Eine Resozialisierungsstrategie zwischen „Sicherheit und Beton“ werfen die Gefangenen der Anstaltsleitung in ihrem Schreiben an den Bischof vor - ein Klima, wie es scheinbar nicht nur die Insassen, sondern auch das Personal des Diezer Gefängnisses zu spüren bekommt. Die Linie, in der sich der Anstaltsleiter Bandell sieht, hat das ehemalige RAF-Mitglied Klaus Jünschke - von 1979 bis zu seiner Entlassung in Diez inhaftiert - in seinem Buch „Spätlese“ beschrieben: Auf dem Flur vor dem Chefzimmer hängen in einer langen Reihe die Porträts der Direktoren des Zuchthauses von 1912 bis heute. Auf die Idee, die zwischen 1933 und 1945 tätigen „Kollegen“ abzuhängen, ist der Sozialdemokrat Bandell in seiner 20jährigen Amtszeit nicht gekommen. Statt dessen hat er sich eher an die Maxime gehalten, die ihm sein einstmaliger Dienstherr, der Justizminister (und Kohl-Intimus) Schreckenberger, vorgab: Hauptsache, keine Selbstmorde und andere Skandale.

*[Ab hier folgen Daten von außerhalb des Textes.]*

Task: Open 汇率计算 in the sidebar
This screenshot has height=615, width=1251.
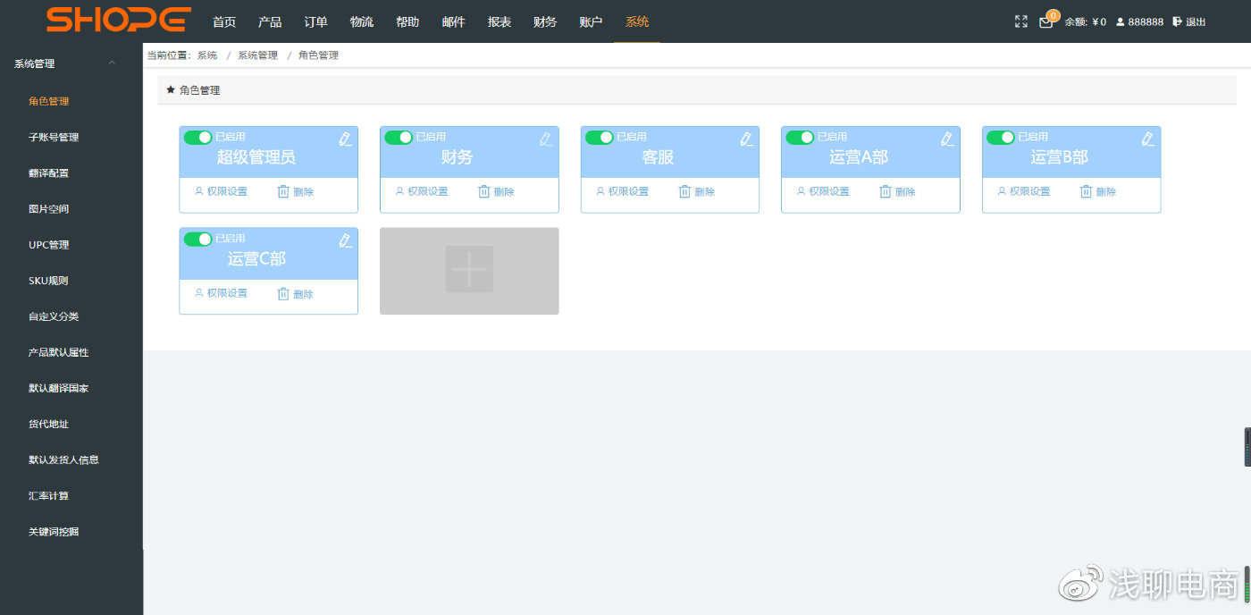Action: click(48, 496)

Doch jetzt hat sich der JVA-Leiter mit der Kündigung des Gefängnispfarrers seinen eigenen Skandal gestrickt. Die Strickkurse, die Frauen der Pfarrgemeinde von Hubert Janssen für Gefangene geben, sind ihm ein Dorn im Auge, von Musik und Theaterveranstaltungen, Lesungen, Selbsterfahrungsgruppen und Diskussionen mit Politikern und Psychologen, die der Gefängnis-Pfarrer organisierte, fühlt sich der Anstaltsleiter bedroht. Wenn beispielsweise Gefangene einem anwesenden Politiker, gar vor den Ohren der zuhörenden Presse, ihr Herz auschütteten und Mißstände aufzeigten, führte dies stets zu unangenehmen Rückfragen. Dabei verteidigte Dr. Bandell seine Positionen nicht ohne Geschick. Klaus Jünschke berichtete, wie er beispielsweise das Verbot, auf der hauseigenen Druckerei eine Gefangenenzeitung zu drucken, begründete. Da das Ministerium verlange, daß solche Zeitschriften von ihm zensiert würden, er aber gegen Zensur sei, gäbe es keine Zeitschrift.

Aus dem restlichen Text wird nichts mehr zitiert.